About gestimation/Shiro Tanaka

Shiro Tanaka is a biostatistician and currently Professor of Clinical Biostatistics at the Graduate School of Medicine, Kyoto University.
He has served as a trial statistician in translational research at Kyoto University Hospital, as well as in nationwide clinical trial groups in oncology (JCOG), pediatric oncology (JCCG) and osteoporosis (A-TOP). He is an advisory expert for the Pharmaceutical and Medical Devices Agency, a councilor for the Japanese Society for Pharmacoepidemiology and the Biometric Society of Japan, and serves on multiple editorial boards.
His training in causal inference and survival analysis has been shaped by work that crossed borders freely – books, open-source software, and resources shared by colleagues and collaborators around the world. He has been fortunate to work with researchers such as Marc A. Brookhart, Jason P. Fine, and Thomas H. Scheike. This site is his small way of giving back in the same spirit.
Why “gestimation”?

> [Dataset excerpts]:
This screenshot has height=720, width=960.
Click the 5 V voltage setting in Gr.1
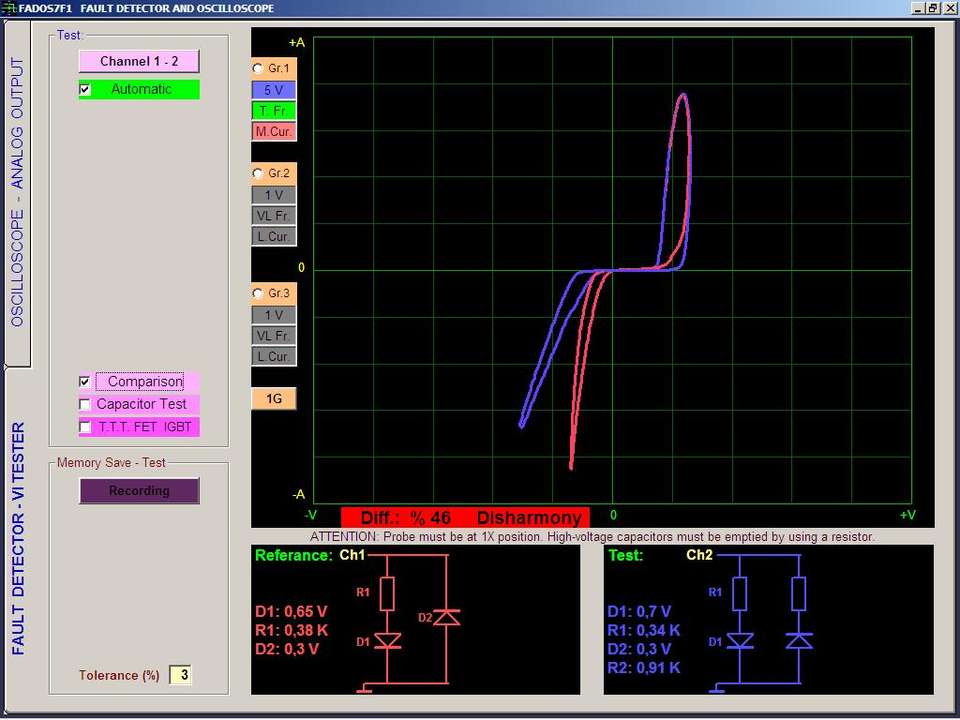pyautogui.click(x=273, y=90)
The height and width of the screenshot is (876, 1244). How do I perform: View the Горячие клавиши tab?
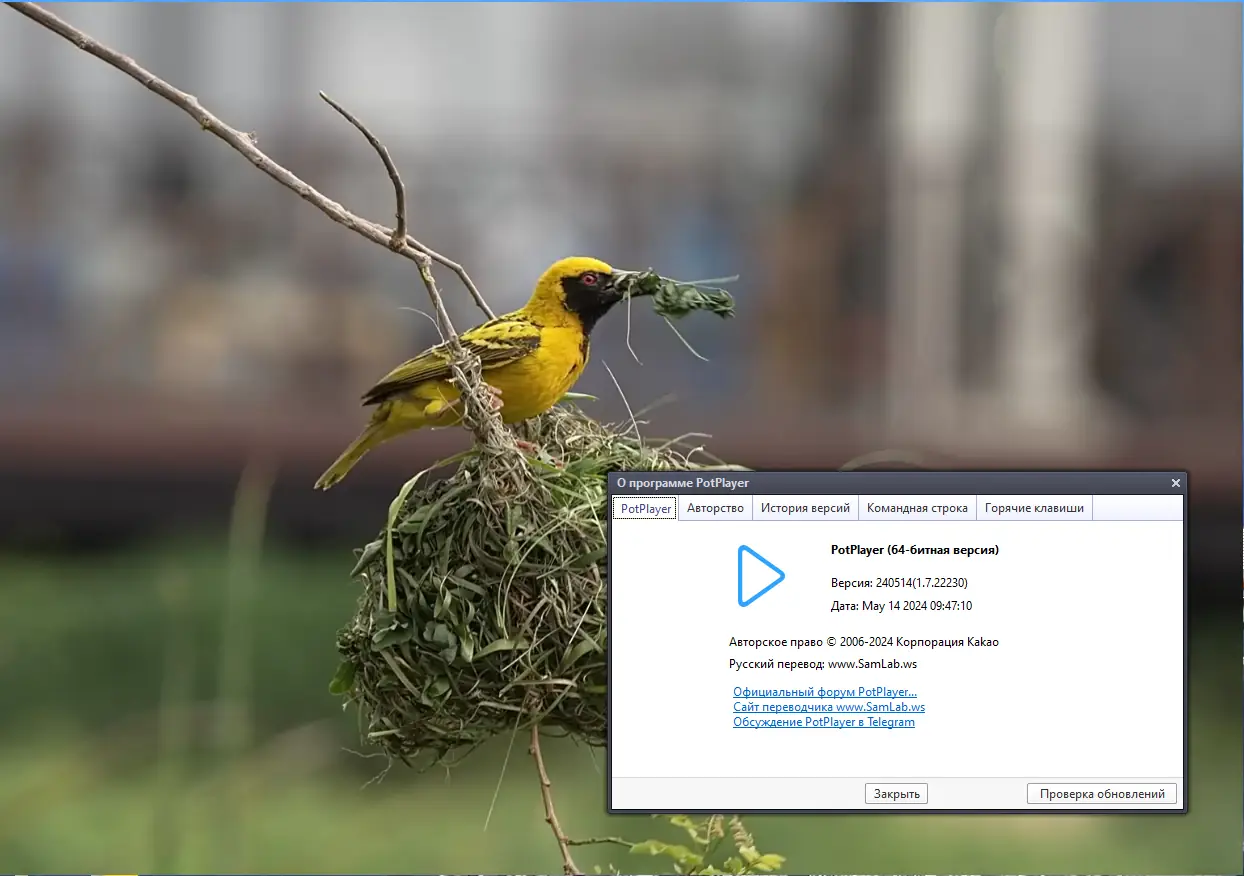1035,507
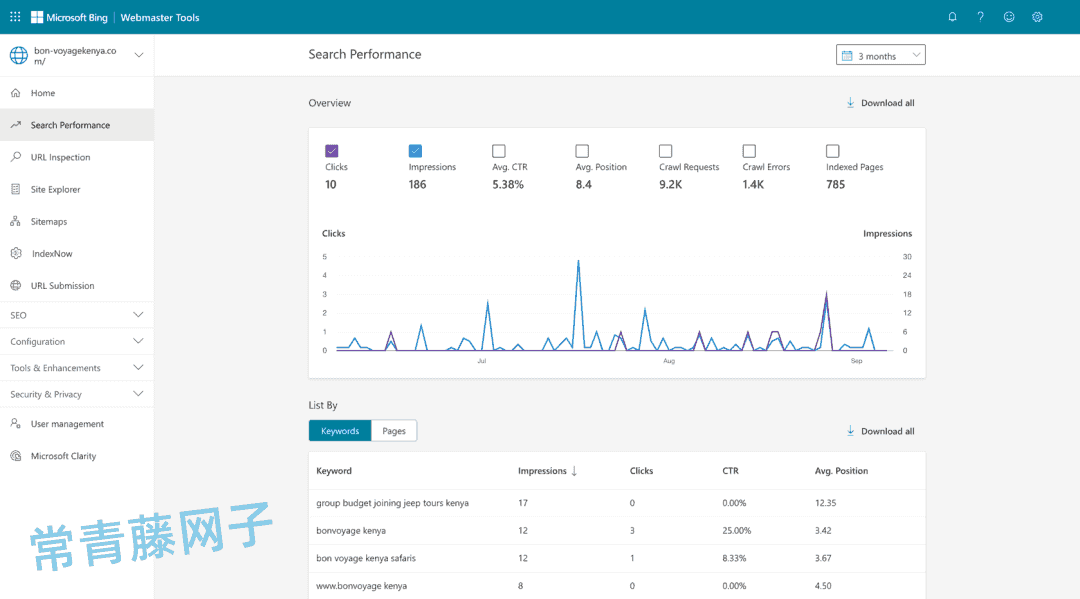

> [To do]:
**A.** Retype the passage in the Shiro Tanaka profile that opens with the words containing "About gestimation/Shiro Tanaka" and closes with "Medicine, Kyoto University.".
**B.** Write the next part of the Shiro Tanaka profile, picking up after its final line.

> [Expected results]:
**A.**
About gestimation/Shiro Tanaka

Shiro Tanaka is a biostatistician and currently Professor of Clinical Biostatistics at the Graduate School of Medicine, Kyoto University.

**B.**
If you’ve ever wondered why my accounts are called gestimation, the name comes from g-estimation in causal inference — a class of methods introduced by James Robins. In my own work, I have found this approach very useful in clinical research:
Tanaka S, Matsuyama Y, Shiraki M, Ohashi Y. Estimating the effects of time-varying osteoporosis treatments on incidence of fractures among Japanese postmenopausal women. Epidemiology 2007;18(5):529–36.
Tanaka S, Brookhart MA, Fine JP. G-estimation of structural nested mean models for competing risks data using pseudo-observations. Biostatistics 2020;21(4):860–75.
Tanaka S, Brookhart MA, Fine JP. G-estimation of structural nested mean models for interval-censored data using pseudo-observations. Statistics in Medicine 2023;42(21):3877–91.
These are not required reading for the stories here. But if you ever feel like following the path from coffee chats → DAGs → g-estimation, this is one of the places it eventually leads.